ABSTRACT:

A crush pillar support system is routinely applied in the intermediate depth gold and platinum mines of South Africa. The support provided by the pillars depends on the residual strength of the pillars in a failed state. As a pillar is formed, it undergoes various stages of deformation. A crush pillar could pose a seismic risk if it does not fail in close proximity to the mining face. An underground trial mining site was established on Lonmin Platinum to study the behaviour of Merensky Reef crush pillars. The visual observations provided information regarding the fracture sequence of the pillars. Many similarities exist between pillars designed to fail (crush pillars) and other types of pillars failing as a result of various factors in other mines across the world. Various types of measurement was conducted which was used to validate the observed behaviour. The measurements were also compared to a limit equilibrium model used to predict the behaviour of the pillars.

1 UNDERGROUND TRIAL

Crush pillars are designed to ensure that the pillars fail when formed at the mining face. The expected behaviour of the pillars is typically achieved when the pillars have a width to height ratio of approximately 2:1. Once crushed, the residual stress state of the pillars provides a local support function.
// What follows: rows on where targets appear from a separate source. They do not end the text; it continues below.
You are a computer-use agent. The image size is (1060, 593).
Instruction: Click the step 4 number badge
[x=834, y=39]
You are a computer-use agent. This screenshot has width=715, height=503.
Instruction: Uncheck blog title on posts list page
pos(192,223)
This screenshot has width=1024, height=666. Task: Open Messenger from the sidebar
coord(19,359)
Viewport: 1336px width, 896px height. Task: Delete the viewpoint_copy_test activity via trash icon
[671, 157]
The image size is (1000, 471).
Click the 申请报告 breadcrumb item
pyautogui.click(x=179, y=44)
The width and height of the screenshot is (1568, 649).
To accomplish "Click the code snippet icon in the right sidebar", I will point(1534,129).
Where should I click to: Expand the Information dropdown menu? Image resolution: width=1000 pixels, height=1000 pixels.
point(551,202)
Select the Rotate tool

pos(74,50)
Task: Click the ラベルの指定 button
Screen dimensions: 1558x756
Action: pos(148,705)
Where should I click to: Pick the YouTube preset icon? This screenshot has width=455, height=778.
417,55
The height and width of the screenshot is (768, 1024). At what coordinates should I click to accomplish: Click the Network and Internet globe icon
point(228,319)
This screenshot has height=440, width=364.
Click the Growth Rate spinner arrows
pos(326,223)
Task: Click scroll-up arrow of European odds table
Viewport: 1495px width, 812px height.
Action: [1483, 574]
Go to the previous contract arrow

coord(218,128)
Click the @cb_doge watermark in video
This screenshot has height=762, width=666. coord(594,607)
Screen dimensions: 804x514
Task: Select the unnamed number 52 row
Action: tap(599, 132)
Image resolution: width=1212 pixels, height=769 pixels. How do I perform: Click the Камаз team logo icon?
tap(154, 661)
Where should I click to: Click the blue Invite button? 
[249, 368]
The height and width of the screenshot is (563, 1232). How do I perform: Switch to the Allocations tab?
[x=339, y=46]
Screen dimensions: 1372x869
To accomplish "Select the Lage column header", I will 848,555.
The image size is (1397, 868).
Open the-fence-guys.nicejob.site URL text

An underground crush pillar trial site was established towards the end of 2012 on Lonmin's K3 shaft at a depth of approximately 782 mbs (meters below surface). The objective of the trial was to obtain a better understanding of the entire pillar system and the associated risks. The Merensky Reef, dipping at approximately 8 degrees, was mined at an average mining height of approximately 1.3 musing conventional drill and blast techniques. The crush pillars were planned to be 2 m wide and 4 m long (w:h of approximately 1.5). Mining of the trial site was completed by the end of May 2015.